◆ WORK REQUIRED
Only the lines from the line that contains "This screenshot has width=751, height=466." through the final line of the entries below belong in your answer, copied exactly and without pictures.

◆ DATA FOR PROCESSING
------------------------

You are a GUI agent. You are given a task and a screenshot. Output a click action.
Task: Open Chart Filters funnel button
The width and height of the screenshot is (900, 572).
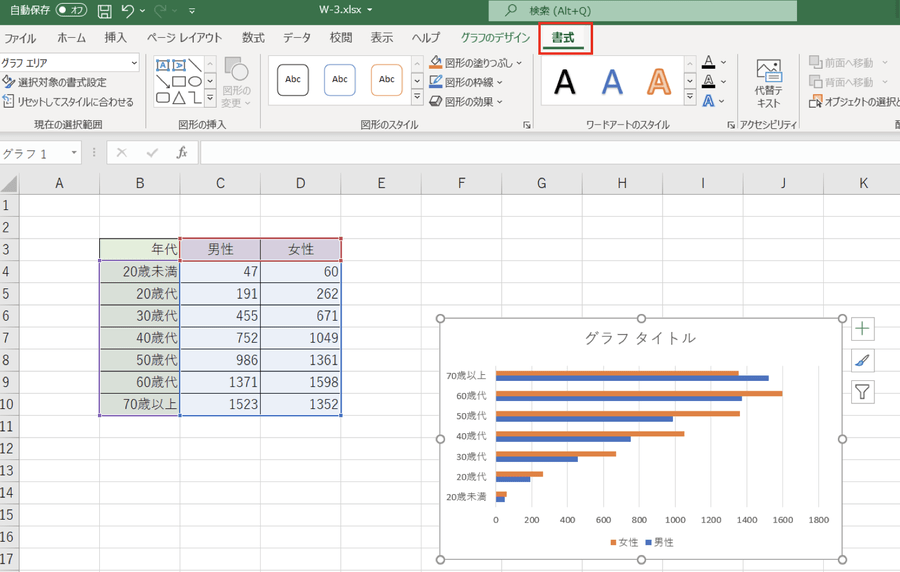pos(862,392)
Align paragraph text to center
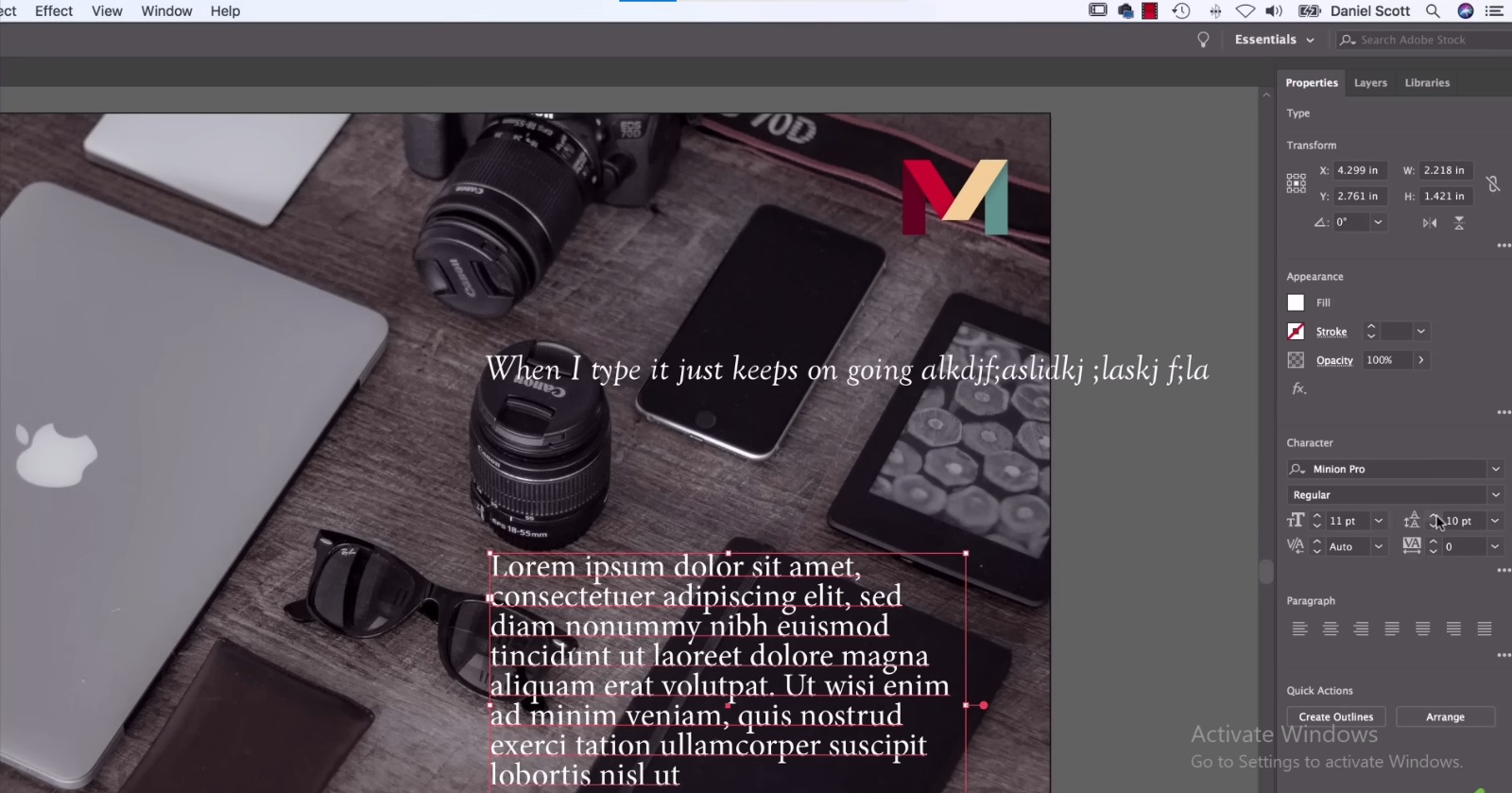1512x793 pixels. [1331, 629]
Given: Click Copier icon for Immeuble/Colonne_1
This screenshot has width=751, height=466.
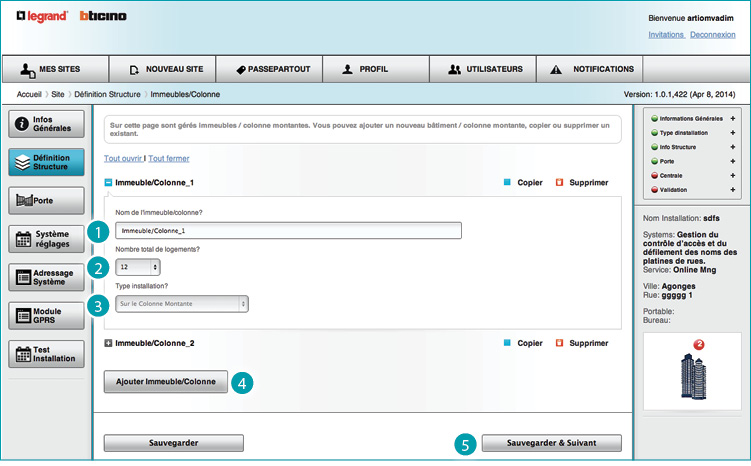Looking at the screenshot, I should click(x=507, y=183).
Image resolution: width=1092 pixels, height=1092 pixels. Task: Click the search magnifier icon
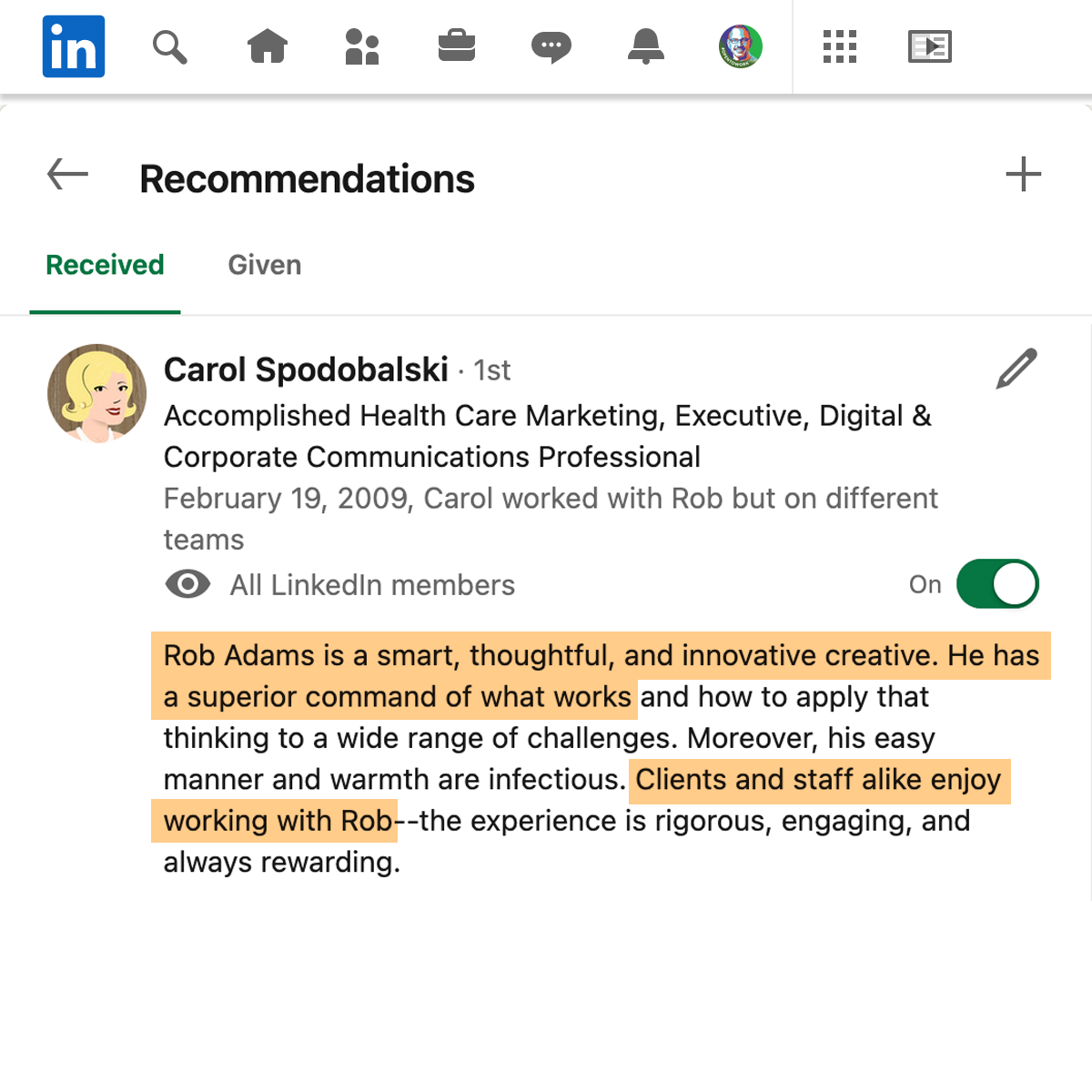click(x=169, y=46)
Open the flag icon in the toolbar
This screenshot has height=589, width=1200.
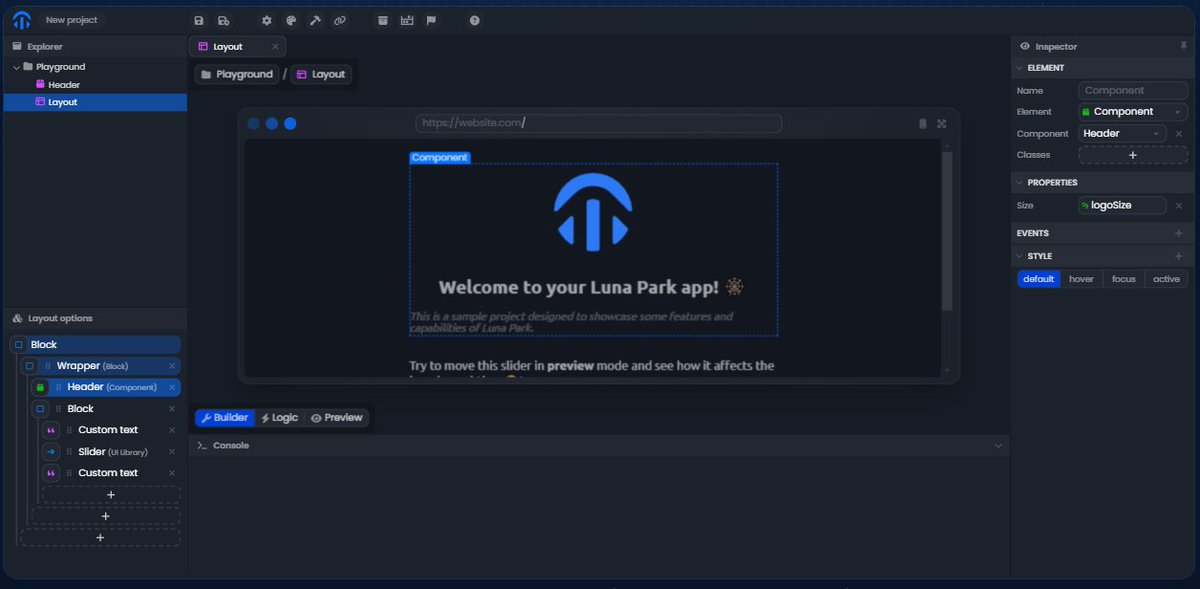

------------------------

◆ TASK RESULT
This screenshot has width=751, height=466.
Looking at the screenshot, I should click(x=507, y=183).
Image resolution: width=1092 pixels, height=1092 pixels. Task: Click the search magnifier icon
click(x=169, y=46)
Open the flag icon in the toolbar
This screenshot has height=589, width=1200.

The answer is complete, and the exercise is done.